-- TASK PROMPT --
Beginning at the line containing "soi cầu ba càng siêu víp (250, 2239)" in the material below and ending at the line containing "sxmb (243, 2448)", return each line exactly and add nothing.
================================
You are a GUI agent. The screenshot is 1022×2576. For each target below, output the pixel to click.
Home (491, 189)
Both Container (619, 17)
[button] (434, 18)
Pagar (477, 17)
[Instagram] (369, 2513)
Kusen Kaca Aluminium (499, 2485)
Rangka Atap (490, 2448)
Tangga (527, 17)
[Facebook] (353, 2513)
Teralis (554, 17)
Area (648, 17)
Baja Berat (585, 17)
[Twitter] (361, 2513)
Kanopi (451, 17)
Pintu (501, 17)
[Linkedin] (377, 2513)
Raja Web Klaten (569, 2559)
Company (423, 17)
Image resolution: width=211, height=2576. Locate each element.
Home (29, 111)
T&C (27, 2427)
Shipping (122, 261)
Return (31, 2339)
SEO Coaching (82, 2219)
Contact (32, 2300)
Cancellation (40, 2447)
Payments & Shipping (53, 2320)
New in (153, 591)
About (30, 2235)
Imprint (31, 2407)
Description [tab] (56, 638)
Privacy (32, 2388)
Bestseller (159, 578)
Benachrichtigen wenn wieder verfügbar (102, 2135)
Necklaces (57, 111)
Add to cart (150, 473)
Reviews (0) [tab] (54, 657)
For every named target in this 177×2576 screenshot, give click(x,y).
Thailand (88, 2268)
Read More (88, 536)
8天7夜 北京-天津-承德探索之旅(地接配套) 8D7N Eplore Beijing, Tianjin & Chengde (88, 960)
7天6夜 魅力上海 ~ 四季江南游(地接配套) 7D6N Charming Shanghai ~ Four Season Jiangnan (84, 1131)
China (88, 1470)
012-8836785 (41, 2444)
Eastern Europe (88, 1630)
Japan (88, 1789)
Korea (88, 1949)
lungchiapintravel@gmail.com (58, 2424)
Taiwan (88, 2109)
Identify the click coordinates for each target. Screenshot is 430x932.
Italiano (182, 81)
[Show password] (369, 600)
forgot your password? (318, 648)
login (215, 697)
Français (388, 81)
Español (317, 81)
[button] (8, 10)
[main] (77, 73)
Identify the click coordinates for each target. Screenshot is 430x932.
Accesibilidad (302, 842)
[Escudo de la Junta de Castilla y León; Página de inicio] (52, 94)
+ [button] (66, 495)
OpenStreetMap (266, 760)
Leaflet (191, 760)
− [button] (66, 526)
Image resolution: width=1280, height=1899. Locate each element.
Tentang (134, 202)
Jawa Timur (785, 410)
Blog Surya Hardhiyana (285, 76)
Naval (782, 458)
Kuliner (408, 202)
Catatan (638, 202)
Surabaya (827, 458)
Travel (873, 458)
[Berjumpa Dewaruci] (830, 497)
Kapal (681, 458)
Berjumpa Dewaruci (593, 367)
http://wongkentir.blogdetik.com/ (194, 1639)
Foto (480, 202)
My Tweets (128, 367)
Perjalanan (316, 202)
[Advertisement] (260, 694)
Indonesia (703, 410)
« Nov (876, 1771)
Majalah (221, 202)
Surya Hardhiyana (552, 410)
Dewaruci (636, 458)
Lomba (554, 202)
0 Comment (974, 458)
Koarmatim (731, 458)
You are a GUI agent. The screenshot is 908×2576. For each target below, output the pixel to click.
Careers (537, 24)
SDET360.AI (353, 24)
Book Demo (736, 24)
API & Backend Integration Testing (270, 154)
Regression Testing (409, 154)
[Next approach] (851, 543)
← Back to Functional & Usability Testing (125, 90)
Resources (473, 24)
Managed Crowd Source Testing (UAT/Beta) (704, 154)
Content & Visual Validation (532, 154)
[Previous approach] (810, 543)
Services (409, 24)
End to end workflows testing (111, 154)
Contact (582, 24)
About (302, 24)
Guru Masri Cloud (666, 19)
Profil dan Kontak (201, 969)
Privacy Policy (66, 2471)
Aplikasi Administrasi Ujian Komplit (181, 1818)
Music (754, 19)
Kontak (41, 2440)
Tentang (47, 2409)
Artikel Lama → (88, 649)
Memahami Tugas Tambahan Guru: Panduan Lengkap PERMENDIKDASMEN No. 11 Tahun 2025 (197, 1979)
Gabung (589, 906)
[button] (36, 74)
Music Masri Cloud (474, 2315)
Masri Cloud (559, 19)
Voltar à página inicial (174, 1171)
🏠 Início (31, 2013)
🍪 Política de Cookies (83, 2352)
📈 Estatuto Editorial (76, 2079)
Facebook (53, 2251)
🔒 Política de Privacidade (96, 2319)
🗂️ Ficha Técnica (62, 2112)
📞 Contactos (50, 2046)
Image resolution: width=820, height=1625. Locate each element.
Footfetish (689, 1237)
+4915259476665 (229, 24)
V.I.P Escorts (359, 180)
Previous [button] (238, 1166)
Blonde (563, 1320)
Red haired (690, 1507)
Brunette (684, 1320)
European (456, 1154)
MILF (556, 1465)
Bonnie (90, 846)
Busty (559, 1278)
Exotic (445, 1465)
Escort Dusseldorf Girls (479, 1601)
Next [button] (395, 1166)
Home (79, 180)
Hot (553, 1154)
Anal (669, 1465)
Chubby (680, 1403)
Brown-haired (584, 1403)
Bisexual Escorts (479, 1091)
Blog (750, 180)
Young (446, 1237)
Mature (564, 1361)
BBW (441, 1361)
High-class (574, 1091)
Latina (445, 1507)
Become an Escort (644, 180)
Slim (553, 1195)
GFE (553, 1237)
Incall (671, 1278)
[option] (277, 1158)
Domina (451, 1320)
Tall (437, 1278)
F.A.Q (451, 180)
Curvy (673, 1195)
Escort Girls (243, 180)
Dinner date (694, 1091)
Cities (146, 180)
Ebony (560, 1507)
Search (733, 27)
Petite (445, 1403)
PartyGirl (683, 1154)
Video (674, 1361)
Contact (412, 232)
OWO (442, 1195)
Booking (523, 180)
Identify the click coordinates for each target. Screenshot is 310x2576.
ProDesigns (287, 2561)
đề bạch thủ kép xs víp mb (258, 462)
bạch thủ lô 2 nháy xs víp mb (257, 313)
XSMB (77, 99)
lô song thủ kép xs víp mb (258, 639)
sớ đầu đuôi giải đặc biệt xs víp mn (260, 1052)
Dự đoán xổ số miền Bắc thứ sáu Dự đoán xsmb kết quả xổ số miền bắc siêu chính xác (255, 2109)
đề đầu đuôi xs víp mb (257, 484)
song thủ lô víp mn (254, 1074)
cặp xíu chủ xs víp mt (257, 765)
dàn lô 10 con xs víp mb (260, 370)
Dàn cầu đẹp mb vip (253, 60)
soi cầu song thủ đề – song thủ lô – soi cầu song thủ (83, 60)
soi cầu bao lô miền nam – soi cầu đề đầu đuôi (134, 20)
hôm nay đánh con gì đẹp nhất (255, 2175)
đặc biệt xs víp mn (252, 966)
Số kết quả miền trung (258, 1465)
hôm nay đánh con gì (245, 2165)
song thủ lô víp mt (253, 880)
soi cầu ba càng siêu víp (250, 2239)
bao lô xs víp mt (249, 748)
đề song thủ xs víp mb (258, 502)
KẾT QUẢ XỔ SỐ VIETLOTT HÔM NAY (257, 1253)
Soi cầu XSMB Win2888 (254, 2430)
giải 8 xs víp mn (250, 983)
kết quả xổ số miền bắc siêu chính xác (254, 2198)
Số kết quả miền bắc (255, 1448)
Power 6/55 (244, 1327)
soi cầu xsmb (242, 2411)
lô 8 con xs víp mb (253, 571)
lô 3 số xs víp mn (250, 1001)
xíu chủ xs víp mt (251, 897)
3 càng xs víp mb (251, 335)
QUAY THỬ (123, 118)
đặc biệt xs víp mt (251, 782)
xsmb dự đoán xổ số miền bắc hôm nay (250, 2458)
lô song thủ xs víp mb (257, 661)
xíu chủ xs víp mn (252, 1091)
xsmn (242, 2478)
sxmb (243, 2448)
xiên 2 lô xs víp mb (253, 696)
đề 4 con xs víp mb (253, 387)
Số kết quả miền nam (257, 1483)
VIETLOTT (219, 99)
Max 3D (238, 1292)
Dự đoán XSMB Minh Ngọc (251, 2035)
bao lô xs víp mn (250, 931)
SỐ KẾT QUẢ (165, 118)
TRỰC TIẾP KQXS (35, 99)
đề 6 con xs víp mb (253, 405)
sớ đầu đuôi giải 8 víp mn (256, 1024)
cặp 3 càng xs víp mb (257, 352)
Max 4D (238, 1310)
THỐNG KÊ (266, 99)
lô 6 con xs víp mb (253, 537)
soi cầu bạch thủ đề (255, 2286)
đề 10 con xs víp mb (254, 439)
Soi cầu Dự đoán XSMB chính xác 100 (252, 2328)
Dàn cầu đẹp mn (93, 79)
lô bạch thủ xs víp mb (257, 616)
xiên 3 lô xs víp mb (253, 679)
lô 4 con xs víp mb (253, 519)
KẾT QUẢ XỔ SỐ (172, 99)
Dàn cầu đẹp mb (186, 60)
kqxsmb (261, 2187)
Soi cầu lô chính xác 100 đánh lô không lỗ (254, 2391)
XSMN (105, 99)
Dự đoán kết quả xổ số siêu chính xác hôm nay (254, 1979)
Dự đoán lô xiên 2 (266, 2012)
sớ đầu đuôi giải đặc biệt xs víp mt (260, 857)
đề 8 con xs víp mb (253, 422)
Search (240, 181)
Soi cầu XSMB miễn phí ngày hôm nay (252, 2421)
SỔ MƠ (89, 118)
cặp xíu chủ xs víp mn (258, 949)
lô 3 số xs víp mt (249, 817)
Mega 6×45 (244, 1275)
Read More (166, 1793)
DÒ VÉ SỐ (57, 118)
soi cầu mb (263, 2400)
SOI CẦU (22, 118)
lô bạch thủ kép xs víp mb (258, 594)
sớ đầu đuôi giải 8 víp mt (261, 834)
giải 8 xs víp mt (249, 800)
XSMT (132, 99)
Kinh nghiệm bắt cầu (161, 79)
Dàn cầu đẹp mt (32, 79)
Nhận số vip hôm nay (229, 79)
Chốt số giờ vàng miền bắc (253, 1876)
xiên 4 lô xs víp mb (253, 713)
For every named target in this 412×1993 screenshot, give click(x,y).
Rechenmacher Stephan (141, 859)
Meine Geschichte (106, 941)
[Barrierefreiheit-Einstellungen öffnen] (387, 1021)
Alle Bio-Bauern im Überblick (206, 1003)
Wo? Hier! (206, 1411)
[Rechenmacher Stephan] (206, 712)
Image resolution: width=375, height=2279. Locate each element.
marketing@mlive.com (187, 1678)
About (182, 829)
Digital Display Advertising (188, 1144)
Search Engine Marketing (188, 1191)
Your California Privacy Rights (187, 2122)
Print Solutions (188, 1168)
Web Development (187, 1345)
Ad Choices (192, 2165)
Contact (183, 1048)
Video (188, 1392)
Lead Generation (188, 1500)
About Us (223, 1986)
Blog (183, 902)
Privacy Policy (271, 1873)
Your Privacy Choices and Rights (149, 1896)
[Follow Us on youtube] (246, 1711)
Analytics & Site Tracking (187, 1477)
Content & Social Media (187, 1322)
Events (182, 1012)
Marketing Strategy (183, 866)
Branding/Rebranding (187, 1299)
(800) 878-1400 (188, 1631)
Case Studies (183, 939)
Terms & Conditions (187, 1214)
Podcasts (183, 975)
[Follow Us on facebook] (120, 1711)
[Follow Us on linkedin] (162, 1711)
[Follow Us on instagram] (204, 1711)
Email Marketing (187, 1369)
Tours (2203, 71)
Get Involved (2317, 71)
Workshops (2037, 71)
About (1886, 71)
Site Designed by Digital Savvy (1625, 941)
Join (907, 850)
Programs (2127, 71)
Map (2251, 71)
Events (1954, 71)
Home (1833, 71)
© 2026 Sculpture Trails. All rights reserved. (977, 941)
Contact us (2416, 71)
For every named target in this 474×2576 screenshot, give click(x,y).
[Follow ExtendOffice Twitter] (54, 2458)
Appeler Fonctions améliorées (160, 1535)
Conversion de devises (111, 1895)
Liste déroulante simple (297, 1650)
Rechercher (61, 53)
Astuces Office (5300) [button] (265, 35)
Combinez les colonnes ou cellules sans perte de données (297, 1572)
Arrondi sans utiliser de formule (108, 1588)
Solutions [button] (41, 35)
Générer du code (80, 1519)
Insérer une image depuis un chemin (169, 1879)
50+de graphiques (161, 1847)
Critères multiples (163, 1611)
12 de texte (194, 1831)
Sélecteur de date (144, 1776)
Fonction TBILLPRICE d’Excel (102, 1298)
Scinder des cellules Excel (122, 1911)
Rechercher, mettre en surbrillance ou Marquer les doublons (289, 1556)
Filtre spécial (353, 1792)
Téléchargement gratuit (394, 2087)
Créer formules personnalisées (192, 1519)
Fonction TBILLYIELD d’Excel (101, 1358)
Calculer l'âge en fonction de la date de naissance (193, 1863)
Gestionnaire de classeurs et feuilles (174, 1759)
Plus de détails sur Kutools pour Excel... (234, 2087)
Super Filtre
================================
-- RESPONSE FOR THIS EXERCISE --
soi cầu ba càng siêu víp (250, 2239)
bao lô xs víp mt (249, 748)
đề song thủ xs víp mb (258, 502)
KẾT QUẢ XỔ SỐ VIETLOTT HÔM NAY (257, 1253)
Soi cầu XSMB Win2888 (254, 2430)
giải 8 xs víp mn (250, 983)
kết quả xổ số miền bắc siêu chính xác (254, 2198)
Số kết quả miền bắc (255, 1448)
Power 6/55 (244, 1327)
soi cầu xsmb (242, 2411)
lô 8 con xs víp mb (253, 571)
lô 3 số xs víp mn (250, 1001)
xíu chủ xs víp mt (251, 897)
3 càng xs víp mb (251, 335)
QUAY THỬ (123, 118)
đặc biệt xs víp mt (251, 782)
xsmb dự đoán xổ số miền bắc hôm nay (250, 2458)
lô song thủ xs víp mb (257, 661)
xíu chủ xs víp mn (252, 1091)
xsmn (242, 2478)
sxmb (243, 2448)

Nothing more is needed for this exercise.